-- START DOCUMENT EXCERPT --

These are chat archives for nextflow-io/nextflow

16th
Sep 2015
Robert Syme
@robsyme
Sep 16 2015 15:02
This message was deleted

I'm often be working with sets of data (reads, for example) where each set of reads will have an associated sample_id. I'd like to split up the reads into smaller pieces, but retain the sample_id for each. I'd like to go from a channel that has:

output:
set val(sample_id), file('huge.fastq.gz') into unchunked

and then later have a process that takes:

input:
set val(sample_id), file('smaller.fastq.gz') from chunked

Where there are n >= 1 smaller.fastq.gz files for each huge.fastq.gz

Is there a way to use splitFastq with sets?

Paolo Di Tommaso
@pditommaso
Sep 16 2015 15:17
of course :)
let me see if I find an example
basically there's nothing special
you can apply splitFastq to a channel emitting tuples, it automatically chunk the first element that is a file
otherwise you can specify what element to chunk in the tuple using the elem attribute
Robert Syme
@robsyme
Sep 16 2015 15:21
Aha, and you use elem for more complicate cases
Aha, you beat me!
Paolo Di Tommaso
@pditommaso
Sep 16 2015 15:21
yep
Robert Syme
@robsyme
Sep 16 2015 15:21
Fantastic!
Thanks again.
Paolo Di Tommaso
@pditommaso
Sep 16 2015 15:22
also, I would suggest to use file: true to save the chunks to files
Robert Syme
@robsyme
Sep 16 2015 15:24
Will do. Is the remainder submitted to the channel as the last element?
Paolo Di Tommaso
@pditommaso
Sep 16 2015 15:24
yes
Robert Syme
@robsyme
Sep 16 2015 15:24
great
Robert Syme
@robsyme
Sep 16 2015 15:32
That readPrefix method from your example will come in handy, I expect.

-- END DOCUMENT EXCERPT --
-- START PROVIDED MATERIAL --

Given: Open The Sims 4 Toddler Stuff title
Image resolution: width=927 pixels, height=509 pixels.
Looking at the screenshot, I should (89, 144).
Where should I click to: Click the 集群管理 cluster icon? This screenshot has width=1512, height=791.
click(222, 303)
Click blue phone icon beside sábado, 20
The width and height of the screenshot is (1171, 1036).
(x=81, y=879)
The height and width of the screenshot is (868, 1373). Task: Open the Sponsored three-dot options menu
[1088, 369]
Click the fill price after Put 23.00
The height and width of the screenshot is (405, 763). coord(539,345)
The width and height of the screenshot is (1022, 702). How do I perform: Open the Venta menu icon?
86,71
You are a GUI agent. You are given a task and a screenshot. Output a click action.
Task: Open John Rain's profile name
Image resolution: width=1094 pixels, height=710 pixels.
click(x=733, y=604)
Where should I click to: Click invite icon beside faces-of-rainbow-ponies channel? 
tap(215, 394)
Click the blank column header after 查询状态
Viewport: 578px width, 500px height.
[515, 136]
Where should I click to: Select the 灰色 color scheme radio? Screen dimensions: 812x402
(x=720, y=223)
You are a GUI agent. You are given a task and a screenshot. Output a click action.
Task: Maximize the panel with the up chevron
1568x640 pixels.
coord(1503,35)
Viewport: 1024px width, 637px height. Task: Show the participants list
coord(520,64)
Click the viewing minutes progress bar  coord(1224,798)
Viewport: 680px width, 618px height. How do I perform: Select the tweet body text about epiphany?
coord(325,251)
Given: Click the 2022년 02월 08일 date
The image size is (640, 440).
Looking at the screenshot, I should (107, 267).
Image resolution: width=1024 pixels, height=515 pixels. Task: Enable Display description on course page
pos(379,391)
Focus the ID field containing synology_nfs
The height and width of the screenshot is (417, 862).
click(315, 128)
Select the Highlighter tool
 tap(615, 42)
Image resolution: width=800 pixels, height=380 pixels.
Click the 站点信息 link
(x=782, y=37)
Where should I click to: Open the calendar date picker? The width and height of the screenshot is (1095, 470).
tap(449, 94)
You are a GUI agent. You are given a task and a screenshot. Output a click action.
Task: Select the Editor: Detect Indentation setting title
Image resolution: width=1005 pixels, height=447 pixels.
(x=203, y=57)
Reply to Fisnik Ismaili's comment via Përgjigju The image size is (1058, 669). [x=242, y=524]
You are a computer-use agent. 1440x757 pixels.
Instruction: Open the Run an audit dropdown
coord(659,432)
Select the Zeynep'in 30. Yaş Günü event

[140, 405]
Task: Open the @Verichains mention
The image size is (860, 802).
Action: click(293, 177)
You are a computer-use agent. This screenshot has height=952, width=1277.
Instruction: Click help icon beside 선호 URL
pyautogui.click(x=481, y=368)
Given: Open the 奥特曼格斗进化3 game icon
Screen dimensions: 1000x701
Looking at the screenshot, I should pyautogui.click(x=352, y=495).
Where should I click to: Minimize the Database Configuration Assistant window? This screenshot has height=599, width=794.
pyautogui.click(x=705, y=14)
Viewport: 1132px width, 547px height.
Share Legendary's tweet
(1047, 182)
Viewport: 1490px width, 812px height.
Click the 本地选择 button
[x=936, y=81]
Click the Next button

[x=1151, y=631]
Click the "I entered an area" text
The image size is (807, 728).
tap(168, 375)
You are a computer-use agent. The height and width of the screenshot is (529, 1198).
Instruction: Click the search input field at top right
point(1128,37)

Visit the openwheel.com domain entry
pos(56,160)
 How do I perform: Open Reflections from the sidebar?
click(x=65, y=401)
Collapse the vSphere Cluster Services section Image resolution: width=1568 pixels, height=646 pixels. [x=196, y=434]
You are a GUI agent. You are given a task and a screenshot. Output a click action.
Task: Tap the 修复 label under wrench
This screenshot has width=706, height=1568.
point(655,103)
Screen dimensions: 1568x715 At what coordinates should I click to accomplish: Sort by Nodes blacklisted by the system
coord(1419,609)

-- END PROVIDED MATERIAL --

# WHAT NEEDS TO BE DONE
Please reproduce the Nextflow chat thread word for word, starting with "Where there are" and going on through "of course :)".

# EXPECTED OUTPUT
Where there are n >= 1 smaller.fastq.gz files for each huge.fastq.gz

Is there a way to use splitFastq with sets?

Paolo Di Tommaso
@pditommaso
Sep 16 2015 15:17
of course :)